» Exercise goal
Read the listing below and copy out every line that holds "chart".

::: Source information

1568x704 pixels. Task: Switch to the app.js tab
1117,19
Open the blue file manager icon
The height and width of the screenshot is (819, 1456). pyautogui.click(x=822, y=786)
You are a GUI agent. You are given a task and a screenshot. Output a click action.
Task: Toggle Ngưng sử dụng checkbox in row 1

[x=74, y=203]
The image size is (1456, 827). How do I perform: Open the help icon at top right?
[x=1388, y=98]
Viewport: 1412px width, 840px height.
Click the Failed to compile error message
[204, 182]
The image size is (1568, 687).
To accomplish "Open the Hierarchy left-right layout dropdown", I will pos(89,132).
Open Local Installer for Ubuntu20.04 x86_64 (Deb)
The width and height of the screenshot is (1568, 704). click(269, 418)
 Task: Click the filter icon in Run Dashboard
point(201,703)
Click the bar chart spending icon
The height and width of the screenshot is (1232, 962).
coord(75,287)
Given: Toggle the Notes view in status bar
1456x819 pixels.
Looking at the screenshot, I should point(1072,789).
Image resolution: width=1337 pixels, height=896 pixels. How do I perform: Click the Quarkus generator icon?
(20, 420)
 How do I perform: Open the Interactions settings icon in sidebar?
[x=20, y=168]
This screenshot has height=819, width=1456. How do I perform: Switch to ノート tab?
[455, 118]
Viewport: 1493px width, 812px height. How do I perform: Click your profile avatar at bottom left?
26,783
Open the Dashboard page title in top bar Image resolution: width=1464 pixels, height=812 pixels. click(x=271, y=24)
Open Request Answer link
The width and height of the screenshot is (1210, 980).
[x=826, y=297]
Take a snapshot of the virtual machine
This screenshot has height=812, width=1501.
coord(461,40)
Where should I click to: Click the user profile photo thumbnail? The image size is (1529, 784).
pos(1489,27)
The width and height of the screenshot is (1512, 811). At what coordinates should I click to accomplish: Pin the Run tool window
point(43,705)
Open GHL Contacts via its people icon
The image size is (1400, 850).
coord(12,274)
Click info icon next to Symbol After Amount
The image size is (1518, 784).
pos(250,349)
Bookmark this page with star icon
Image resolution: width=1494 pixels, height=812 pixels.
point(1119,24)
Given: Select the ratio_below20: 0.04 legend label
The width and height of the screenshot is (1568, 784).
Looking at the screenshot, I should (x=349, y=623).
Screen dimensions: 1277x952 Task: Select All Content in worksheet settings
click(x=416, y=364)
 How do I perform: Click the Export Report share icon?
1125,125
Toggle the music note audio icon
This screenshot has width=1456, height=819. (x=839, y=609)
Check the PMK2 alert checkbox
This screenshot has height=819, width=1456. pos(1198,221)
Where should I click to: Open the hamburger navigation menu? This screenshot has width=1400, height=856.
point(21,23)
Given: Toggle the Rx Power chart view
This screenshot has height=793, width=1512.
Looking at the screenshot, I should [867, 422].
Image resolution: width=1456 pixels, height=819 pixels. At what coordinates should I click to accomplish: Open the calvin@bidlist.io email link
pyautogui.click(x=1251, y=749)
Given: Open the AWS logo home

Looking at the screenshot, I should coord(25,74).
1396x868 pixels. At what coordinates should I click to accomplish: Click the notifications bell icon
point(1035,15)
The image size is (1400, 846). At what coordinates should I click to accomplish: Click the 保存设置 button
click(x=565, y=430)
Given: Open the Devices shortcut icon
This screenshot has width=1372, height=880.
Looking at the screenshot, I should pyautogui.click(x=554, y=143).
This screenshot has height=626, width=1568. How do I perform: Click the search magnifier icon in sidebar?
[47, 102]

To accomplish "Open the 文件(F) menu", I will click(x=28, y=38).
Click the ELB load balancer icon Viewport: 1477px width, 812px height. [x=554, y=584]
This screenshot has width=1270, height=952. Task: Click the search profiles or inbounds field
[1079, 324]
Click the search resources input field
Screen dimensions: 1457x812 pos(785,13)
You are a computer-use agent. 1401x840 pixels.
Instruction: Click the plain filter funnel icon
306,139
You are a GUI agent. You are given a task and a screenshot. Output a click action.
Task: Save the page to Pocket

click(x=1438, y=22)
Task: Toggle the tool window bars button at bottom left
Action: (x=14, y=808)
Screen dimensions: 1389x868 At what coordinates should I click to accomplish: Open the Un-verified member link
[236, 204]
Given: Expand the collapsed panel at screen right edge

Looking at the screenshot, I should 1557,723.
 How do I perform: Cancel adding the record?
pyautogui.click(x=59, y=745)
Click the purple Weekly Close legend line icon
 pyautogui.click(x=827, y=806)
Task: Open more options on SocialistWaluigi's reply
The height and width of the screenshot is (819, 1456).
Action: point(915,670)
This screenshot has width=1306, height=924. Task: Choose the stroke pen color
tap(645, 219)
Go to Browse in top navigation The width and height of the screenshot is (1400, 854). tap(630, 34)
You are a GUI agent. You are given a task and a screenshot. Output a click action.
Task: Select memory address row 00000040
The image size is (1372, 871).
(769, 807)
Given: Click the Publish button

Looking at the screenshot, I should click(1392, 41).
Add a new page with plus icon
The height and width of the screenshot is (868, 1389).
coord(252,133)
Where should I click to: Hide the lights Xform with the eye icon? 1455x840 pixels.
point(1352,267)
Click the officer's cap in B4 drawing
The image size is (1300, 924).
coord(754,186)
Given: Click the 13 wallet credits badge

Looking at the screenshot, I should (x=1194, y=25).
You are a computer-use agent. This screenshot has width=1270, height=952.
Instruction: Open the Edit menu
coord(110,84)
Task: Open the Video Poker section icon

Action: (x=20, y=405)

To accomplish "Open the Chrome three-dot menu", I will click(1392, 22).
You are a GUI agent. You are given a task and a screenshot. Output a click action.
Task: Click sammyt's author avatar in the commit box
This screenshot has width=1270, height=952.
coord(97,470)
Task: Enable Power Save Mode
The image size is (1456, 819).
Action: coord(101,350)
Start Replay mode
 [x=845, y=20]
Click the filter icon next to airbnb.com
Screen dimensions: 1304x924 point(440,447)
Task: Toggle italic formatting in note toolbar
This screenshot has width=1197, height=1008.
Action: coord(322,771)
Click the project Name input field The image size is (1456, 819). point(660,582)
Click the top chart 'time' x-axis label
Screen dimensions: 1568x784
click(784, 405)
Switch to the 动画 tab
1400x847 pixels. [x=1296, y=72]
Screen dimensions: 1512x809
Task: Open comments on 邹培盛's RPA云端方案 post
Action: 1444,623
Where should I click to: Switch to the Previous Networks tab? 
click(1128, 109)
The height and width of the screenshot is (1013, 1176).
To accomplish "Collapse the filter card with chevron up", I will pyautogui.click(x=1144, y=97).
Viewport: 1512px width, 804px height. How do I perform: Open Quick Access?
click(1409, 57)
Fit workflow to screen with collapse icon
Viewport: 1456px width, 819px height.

::::::

» Written answer
Click the bar chart spending icon
Given: Toggle the Rx Power chart view
Click the top chart 'time' x-axis label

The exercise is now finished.